Pick out the lines below with "agent" and list them.

_Input for this task_
╭──

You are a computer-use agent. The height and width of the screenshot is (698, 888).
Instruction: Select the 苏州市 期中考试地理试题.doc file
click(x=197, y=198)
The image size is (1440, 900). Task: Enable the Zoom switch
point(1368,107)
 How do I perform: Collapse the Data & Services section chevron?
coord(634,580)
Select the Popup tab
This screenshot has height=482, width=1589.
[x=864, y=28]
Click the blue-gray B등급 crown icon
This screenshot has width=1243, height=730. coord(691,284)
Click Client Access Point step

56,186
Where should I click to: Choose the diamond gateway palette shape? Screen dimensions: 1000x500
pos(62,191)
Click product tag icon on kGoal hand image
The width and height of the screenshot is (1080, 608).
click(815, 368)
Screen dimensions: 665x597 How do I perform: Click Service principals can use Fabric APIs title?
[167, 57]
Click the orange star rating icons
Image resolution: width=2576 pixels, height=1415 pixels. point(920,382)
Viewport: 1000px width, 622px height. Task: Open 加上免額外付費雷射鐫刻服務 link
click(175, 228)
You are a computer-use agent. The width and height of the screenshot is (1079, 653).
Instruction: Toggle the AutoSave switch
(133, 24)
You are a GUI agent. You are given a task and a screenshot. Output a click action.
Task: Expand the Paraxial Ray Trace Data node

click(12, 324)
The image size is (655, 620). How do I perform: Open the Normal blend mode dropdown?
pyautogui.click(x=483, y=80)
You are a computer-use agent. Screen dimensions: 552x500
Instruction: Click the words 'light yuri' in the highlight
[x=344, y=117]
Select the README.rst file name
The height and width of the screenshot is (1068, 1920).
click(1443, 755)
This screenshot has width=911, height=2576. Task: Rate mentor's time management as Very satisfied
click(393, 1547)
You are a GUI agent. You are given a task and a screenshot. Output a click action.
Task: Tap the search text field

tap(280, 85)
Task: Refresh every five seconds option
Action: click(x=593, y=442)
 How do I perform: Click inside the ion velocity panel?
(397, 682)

╰──

_Exercise answer_
You are a computer-use agent. The height and width of the screenshot is (698, 888).
You are a computer-use agent. The width and height of the screenshot is (1079, 653).
You are a GUI agent. You are given a task and a screenshot. Output a click action.
You are a computer-use agent. Screen dimensions: 552x500
You are a GUI agent. You are given a task and a screenshot. Output a click action.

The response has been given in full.